After lunch, we went to the drugstore to pick up some odds and ends. We had to have some photos made, so I left him to it while I did the rest of the shopping and then met him back at the cash register. The clerk briefly held up one of the photos—one that appeared to be of the two of us—and told us that while he didn’t usually look at guest photos, that one caught his eye because it was so sweet. (Aside: we know his statement isn’t altogether true, because he once gushed excessively about how handsome Rick’s father was when we had a family photo enlarged. It made us a little uncomfortable.) I didn’t think anything about it other than Z must have made some photos of us to send to Z-ma.
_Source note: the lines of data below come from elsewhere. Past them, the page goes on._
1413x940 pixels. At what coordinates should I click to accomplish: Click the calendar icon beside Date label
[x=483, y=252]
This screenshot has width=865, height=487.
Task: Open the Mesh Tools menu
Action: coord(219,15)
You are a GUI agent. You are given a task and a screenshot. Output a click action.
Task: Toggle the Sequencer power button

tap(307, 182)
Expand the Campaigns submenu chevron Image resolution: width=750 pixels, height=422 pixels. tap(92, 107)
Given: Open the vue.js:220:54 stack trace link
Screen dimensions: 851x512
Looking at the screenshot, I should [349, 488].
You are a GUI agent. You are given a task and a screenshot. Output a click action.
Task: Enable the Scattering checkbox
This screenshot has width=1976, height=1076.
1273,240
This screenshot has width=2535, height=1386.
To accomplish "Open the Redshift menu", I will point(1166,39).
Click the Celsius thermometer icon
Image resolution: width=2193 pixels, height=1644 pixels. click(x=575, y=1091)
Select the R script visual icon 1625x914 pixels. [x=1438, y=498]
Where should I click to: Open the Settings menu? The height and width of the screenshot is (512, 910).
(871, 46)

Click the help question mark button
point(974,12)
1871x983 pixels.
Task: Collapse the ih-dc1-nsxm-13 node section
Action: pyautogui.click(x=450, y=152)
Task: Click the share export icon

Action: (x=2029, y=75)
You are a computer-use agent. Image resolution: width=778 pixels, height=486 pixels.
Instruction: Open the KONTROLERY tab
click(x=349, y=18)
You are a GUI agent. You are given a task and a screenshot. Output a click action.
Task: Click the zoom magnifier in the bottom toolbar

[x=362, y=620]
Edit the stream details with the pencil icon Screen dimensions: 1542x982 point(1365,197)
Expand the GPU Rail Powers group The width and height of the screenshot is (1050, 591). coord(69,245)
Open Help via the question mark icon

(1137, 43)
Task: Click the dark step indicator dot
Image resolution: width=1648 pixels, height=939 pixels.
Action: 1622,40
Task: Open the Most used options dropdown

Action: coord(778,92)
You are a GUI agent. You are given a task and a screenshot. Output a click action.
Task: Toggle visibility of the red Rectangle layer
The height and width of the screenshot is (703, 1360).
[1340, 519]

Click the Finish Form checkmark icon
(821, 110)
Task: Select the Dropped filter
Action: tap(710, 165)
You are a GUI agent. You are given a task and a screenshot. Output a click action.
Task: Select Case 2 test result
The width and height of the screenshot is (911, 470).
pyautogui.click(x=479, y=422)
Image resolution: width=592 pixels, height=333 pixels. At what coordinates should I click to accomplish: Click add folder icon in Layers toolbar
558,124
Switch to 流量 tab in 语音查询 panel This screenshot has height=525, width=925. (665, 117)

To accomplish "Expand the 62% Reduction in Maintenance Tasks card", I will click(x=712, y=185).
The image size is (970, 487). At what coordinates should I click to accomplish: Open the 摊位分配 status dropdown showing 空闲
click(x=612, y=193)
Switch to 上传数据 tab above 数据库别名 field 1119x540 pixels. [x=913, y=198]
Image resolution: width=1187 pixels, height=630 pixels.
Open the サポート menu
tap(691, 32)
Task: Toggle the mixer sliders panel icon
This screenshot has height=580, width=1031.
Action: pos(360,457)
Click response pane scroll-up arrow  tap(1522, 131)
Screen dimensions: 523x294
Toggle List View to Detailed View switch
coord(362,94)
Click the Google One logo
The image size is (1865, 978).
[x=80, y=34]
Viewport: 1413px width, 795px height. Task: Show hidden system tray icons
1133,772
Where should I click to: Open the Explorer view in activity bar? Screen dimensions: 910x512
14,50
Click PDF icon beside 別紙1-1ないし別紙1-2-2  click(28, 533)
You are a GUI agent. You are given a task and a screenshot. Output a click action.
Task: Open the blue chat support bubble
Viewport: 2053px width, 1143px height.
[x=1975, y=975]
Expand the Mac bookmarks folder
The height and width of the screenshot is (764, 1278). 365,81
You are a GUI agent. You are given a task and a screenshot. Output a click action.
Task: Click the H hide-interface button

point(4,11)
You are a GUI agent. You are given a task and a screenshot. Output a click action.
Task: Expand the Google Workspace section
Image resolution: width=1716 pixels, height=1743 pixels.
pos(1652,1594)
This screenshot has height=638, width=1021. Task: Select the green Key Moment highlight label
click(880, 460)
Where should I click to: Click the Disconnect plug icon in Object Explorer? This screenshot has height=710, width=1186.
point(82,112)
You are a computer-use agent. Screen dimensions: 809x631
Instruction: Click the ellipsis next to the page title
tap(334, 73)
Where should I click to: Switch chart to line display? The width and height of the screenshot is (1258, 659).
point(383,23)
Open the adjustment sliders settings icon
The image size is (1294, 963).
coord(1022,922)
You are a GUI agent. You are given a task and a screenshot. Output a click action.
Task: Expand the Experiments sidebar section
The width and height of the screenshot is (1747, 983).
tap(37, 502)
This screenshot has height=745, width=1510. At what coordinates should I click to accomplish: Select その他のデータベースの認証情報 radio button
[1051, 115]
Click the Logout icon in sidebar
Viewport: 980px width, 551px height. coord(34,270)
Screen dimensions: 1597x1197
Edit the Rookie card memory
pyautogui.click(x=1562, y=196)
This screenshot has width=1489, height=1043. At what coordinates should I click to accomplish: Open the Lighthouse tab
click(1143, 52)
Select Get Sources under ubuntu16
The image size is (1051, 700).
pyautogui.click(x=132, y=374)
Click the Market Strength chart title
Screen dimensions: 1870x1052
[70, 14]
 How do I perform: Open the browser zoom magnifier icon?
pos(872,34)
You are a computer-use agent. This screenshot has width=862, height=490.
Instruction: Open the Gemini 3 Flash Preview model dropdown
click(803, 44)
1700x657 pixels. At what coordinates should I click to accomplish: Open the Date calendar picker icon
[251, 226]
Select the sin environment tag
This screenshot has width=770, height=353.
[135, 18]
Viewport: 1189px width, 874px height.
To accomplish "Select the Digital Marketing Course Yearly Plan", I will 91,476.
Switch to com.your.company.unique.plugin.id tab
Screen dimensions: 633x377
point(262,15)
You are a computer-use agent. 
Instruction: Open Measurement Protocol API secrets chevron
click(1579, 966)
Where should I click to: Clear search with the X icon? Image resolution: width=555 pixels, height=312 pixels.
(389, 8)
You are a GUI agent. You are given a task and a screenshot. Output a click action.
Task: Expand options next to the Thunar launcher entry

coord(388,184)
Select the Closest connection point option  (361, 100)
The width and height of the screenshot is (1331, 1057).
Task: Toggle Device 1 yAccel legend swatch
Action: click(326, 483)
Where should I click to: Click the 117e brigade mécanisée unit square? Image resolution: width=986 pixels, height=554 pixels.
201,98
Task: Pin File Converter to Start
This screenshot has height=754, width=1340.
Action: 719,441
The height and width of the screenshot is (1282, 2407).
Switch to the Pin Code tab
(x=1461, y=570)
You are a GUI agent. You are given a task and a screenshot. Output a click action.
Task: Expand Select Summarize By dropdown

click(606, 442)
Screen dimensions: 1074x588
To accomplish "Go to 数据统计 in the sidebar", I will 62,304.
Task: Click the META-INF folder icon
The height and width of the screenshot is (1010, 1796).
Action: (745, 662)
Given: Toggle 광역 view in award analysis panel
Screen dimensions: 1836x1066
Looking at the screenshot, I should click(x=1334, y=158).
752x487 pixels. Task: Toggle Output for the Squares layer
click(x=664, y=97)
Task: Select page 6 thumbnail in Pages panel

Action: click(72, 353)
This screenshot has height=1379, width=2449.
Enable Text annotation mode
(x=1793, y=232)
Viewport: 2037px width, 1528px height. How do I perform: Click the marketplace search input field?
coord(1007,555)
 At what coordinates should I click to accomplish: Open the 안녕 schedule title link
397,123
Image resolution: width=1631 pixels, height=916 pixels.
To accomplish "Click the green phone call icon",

Then, as the cashier handed us our bags, he said something that sounded vaguely like “Congratulations on your years together.” Weird, I thought.

We slogged out of the shop into a downpour, me trailing behind Z like a baby duck trying to keep up with its mother, haranguing him all the way: What did that guy say? And finally Z growled back at me, That silly man! It was supposed to be a surprise. He’s ruined it!

When we got home, Z presented me with a photo that Mom took of Z and me this fall, looking out over Lake Washington and holding hands. He’d printed a happy engagement message above it, as a sort of sweet, personalized card to commemorate the day. It’s sitting next to the bulldogs-at-the-movie anniversary card I got him, which was also not really a surprise because I had to dig it out of my underwear drawer and sign it in the bedroom like an after thought because I forgot to get it ready yesterday while he was out of the house. I briefly considered giving him the Blue Oil as an engagement anniversary present, but then I thought, December 25th is a ways off—there’s still a chance he’ll forget what’s coming to him.

There’s also a good chance that after we run down the litany of engagement memories we’ll end up watching West Wing on Netflix tonight and eating the remains of a decapitated Gingerbread Man, which isn’t quite as glamorous or exciting as life this time six years ago, but I don’t think I’d get in my time machine for do-overs if you paid me. I like our little rut. Our (non)surprises. Us.